State how many lines in the entries below contain "size". Write nothing but the number.

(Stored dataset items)
::::::

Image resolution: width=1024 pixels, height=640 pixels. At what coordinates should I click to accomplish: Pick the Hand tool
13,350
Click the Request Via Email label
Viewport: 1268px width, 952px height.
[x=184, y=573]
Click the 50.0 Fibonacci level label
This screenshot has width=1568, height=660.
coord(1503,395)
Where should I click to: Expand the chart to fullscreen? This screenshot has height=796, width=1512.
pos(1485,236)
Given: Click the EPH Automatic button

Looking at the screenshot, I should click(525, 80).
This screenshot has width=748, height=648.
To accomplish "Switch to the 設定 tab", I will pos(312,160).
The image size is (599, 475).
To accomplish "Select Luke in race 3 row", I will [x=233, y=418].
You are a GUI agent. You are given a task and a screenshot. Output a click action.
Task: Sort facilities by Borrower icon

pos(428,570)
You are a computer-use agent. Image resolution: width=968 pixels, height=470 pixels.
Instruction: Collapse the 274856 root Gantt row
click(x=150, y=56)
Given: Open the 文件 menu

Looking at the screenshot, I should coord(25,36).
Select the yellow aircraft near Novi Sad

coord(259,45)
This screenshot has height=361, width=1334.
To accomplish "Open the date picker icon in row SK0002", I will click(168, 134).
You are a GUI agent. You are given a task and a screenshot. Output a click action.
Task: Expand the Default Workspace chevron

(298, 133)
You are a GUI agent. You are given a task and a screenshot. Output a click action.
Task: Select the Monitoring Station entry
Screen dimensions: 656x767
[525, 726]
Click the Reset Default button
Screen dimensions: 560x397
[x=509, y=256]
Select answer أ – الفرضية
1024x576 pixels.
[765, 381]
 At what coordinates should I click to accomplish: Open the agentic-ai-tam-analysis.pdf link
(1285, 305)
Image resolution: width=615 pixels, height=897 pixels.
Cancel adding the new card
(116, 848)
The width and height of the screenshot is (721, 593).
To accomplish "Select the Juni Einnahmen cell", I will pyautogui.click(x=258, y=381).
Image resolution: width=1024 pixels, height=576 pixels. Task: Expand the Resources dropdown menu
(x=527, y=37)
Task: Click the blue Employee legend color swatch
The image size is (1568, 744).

::::::

ANSWER AREA:
2